▼名古屋エリアのタウンスポット情報
街の中の秘境、オアシスの森

【 相生山緑地(あいおいやまりょくち) 】 愛知県名古屋市天白区菅田3
名古屋市天白区にある「相生山緑地」は、123へクタールという名古屋市内有数の広大な面積を持つ樹林地で、野うさざやコノハズク、ヤマシギなどの野鳥もいるという自然いっぱいのスポット。1998年に北側の部分が「相生山緑地オアシスの森」として整備され、誰でも散策出来る場所になっています。ちなみに、このオアシスの森は市有地というわけではなく、地主から名古屋市が土地を借りて樹林を保全・整備しているカタチ。土日祝日のみ無料駐車場の利用可。

               ▼知る人ぞ知る相生山緑地
野並交差点から島田交差点に向かって北上していくと右手に樹林地が続きます。これが「相生山緑地」。もともとは薪や炭をとったり、農用林として利用されていた里山でしたが、生活様式が変化して人の手が入らなくなり、陽のあたらない暗く荒れた山になっていました。そこで名古屋市が一部を地主から借り受け「相生山緑地オアシスの森」として1998年に整備。

               ▼探検気分でオアシスの森の中へ
菅田(すげた)交差点を右折して、次の交差点も右折。すると「双子池口」の無料駐車場があるのでバイクはここへ。さらに進んで「相生口」にある無料駐車場でもOK。さっそく、オアシスの森へ突入! ちゃんと道が作られていますが、歩いているうちに自分がどの辺りにいるのか分からなくなってしまうので、最初に入口にある案内図をケイタイなどで撮っておくのがオススメ。

               ▼涼しい風が抜けていく
薄暗い散策路をどんどん奥へ。日光が遮られているせいか、暑い日中でもけっこうひんやり。これは回りの木々から蒸発する水分の気化熱のせいかも。たぶん、オアシスの森全体の気温も回りの市街地よりずっと低いはず。「やっぱり都市には緑が必要だなァ」などと思ったりします。ここは市民グループ「相生山緑地オアシスの森くらぶ」によって整備されていて、ところどころにカブト虫の繁殖のために腐葉土が集めてあったり、炭焼き場があったりします。

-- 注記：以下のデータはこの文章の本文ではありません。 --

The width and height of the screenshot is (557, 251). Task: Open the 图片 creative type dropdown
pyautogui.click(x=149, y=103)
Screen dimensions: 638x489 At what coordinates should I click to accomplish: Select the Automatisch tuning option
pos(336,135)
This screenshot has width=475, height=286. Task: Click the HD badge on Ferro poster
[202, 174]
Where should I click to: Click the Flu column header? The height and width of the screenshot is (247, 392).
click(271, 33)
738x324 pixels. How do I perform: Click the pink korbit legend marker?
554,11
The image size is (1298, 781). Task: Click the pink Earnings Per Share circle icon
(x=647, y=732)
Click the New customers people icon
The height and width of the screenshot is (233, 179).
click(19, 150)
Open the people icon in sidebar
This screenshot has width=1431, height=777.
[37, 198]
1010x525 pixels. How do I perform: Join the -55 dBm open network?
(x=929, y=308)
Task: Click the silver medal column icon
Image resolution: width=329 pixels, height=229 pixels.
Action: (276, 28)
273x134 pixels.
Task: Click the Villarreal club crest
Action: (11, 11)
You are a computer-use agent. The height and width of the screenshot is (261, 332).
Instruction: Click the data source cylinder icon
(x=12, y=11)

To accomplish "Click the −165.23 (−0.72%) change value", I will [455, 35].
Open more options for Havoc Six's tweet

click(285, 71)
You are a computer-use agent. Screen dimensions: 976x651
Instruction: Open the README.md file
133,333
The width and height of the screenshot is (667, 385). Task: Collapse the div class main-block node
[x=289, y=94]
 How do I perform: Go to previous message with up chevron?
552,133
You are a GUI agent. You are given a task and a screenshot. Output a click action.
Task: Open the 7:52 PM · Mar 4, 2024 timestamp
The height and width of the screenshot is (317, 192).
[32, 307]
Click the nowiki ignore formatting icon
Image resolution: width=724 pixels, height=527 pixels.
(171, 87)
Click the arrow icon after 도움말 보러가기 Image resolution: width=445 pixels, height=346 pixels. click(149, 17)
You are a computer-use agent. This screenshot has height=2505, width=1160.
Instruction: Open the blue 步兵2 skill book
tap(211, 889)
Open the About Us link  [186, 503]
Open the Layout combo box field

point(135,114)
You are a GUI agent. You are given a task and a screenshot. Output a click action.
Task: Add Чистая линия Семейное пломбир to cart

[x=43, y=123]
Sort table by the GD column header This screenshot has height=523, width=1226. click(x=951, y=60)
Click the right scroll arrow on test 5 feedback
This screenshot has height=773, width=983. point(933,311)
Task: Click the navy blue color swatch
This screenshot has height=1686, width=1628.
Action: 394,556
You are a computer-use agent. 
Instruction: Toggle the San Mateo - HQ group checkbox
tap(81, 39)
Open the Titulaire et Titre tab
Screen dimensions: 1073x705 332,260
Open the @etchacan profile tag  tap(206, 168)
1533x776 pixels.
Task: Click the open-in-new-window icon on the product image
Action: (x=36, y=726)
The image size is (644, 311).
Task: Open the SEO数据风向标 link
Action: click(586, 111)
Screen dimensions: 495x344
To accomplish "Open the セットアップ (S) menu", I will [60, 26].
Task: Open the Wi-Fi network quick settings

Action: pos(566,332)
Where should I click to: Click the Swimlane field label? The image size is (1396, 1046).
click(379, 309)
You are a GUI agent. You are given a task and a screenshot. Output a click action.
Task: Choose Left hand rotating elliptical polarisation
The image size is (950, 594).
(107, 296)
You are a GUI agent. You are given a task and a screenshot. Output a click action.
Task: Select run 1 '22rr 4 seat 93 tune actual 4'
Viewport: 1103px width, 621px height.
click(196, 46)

               ▼竹林や畑にほっと一息
竹林などもしっかり間引きされています。「里山」は人の手が入らないと荒れてしまうそうで、オアシスの森は市民と行政が一緒になって整備しているとか。たしかに、少し間引かれて日光の入る竹林は見た目にも美しい感じ。また、歩いていると急に樹林が開け、里芋などが植えられている畑が出てきたりします。ひとりで心細く歩いている時に見つけた畑は、生活感があって思わずほっとする風景。

               ▼ホントにここは名古屋?
一番高い地点に「見晴らし台」があるということで、あちこち迷いながら進んでいくと、ようやく小さな見晴らし台を発見。さっそく登って周囲を見渡してみると、これが見渡す限り全て樹林。天白区の街並みが展望出来るかと期待していましたが、見えるのは空と緑の木々だけ。ただ、この相生山緑地がいかに広大な樹林地であるかはよく分かります。それにしても名古屋市内にこんなところがあるなんて・・・。

               ▼相生山緑地の中の道路
見晴らし台を降りて南側に下っていくと、樹林の中に続く道路が出現。これは相生山緑地の真ん中を貫く予定の道路で、現在工事が進行中。たしかにここに道が出来ると野並交差点を通る東海通などの渋滞緩和になりそうですが、貴重な自然が削られてもったいない気も・・・。工事現場から引き返し、またバイクを置いた駐車場まで戻って、これで相生山緑地の「探検」終了。

天白区の街なかにありながら、あまり知られていない相生山緑地。一見、勝手に入ってはいけないような場所だし、その中も迷ってしまうほどの樹林地。まさに街の中の秘境・・・遠くに出かけなくても街のなかで自然と触れ合えるユニークなタウンスポットがココ。この夏、ちょっとした探検気分でどうぞ。